*** Data for this exercise Section Begins ***

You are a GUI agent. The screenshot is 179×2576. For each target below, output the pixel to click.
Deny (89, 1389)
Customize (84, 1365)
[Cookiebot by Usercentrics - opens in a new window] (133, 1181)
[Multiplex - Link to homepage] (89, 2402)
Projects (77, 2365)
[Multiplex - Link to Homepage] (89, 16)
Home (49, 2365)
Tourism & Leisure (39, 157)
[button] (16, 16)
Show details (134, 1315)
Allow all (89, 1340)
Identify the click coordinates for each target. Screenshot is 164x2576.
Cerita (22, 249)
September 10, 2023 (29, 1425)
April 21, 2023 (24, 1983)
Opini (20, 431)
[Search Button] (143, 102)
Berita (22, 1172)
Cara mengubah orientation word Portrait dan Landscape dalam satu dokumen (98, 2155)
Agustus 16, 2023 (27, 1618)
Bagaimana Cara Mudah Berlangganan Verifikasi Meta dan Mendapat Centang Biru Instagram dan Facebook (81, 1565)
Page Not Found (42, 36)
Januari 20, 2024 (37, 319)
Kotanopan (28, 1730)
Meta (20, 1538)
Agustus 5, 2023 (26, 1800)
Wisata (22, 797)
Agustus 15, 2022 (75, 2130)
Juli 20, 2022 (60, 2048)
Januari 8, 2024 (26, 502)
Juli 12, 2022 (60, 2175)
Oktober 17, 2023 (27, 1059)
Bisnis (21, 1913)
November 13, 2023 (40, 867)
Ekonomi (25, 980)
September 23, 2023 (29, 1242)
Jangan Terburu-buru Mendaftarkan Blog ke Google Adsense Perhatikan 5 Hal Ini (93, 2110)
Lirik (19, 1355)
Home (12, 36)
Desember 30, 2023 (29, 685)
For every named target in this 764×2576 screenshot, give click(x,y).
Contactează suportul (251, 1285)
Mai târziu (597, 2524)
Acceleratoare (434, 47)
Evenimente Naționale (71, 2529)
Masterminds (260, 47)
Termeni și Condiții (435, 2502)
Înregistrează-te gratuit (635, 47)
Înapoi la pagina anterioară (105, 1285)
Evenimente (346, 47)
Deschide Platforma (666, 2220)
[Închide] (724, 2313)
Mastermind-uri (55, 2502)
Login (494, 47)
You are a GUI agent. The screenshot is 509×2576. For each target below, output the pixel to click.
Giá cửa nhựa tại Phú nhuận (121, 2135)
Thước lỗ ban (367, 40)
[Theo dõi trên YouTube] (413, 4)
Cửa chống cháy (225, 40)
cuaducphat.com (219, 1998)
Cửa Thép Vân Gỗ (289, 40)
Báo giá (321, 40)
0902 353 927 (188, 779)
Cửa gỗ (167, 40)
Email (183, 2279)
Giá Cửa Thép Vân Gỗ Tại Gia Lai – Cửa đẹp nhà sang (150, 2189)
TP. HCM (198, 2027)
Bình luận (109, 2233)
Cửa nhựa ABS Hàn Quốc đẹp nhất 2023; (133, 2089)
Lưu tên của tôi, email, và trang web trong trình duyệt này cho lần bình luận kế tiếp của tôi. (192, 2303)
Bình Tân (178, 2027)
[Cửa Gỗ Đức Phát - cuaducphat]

*** Data for this exercise Section Ends ***

*How to complete this task*:
Print all the data exactly.

*The answer*:
You are a GUI agent. The screenshot is 179×2576. For each target below, output the pixel to click.
Deny (89, 1389)
Customize (84, 1365)
[Cookiebot by Usercentrics - opens in a new window] (133, 1181)
[Multiplex - Link to homepage] (89, 2402)
Projects (77, 2365)
[Multiplex - Link to Homepage] (89, 16)
Home (49, 2365)
Tourism & Leisure (39, 157)
[button] (16, 16)
Show details (134, 1315)
Allow all (89, 1340)
Identify the click coordinates for each target. Screenshot is 164x2576.
Cerita (22, 249)
September 10, 2023 (29, 1425)
April 21, 2023 (24, 1983)
Opini (20, 431)
[Search Button] (143, 102)
Berita (22, 1172)
Cara mengubah orientation word Portrait dan Landscape dalam satu dokumen (98, 2155)
Agustus 16, 2023 (27, 1618)
Bagaimana Cara Mudah Berlangganan Verifikasi Meta dan Mendapat Centang Biru Instagram dan Facebook (81, 1565)
Page Not Found (42, 36)
Januari 20, 2024 (37, 319)
Kotanopan (28, 1730)
Meta (20, 1538)
Agustus 5, 2023 (26, 1800)
Wisata (22, 797)
Agustus 15, 2022 (75, 2130)
Juli 20, 2022 (60, 2048)
Januari 8, 2024 (26, 502)
Juli 12, 2022 (60, 2175)
Oktober 17, 2023 (27, 1059)
Bisnis (21, 1913)
November 13, 2023 (40, 867)
Ekonomi (25, 980)
September 23, 2023 (29, 1242)
Jangan Terburu-buru Mendaftarkan Blog ke Google Adsense Perhatikan 5 Hal Ini (93, 2110)
Lirik (19, 1355)
Home (12, 36)
Desember 30, 2023 (29, 685)
For every named target in this 764×2576 screenshot, give click(x,y).
Contactează suportul (251, 1285)
Mai târziu (597, 2524)
Acceleratoare (434, 47)
Evenimente Naționale (71, 2529)
Masterminds (260, 47)
Termeni și Condiții (435, 2502)
Înregistrează-te gratuit (635, 47)
Înapoi la pagina anterioară (105, 1285)
Evenimente (346, 47)
Deschide Platforma (666, 2220)
[Închide] (724, 2313)
Mastermind-uri (55, 2502)
Login (494, 47)
You are a GUI agent. The screenshot is 509×2576. For each target below, output the pixel to click.
Giá cửa nhựa tại Phú nhuận (121, 2135)
Thước lỗ ban (367, 40)
[Theo dõi trên YouTube] (413, 4)
Cửa chống cháy (225, 40)
cuaducphat.com (219, 1998)
Cửa Thép Vân Gỗ (289, 40)
Báo giá (321, 40)
0902 353 927 (188, 779)
Cửa gỗ (167, 40)
Email (183, 2279)
Giá Cửa Thép Vân Gỗ Tại Gia Lai – Cửa đẹp nhà sang (150, 2189)
TP. HCM (198, 2027)
Bình luận (109, 2233)
Cửa nhựa ABS Hàn Quốc đẹp nhất 2023; (133, 2089)
Lưu tên của tôi, email, và trang web trong trình duyệt này cho lần bình luận kế tiếp của tôi. (192, 2303)
Bình Tân (178, 2027)
[Cửa Gỗ Đức Phát - cuaducphat]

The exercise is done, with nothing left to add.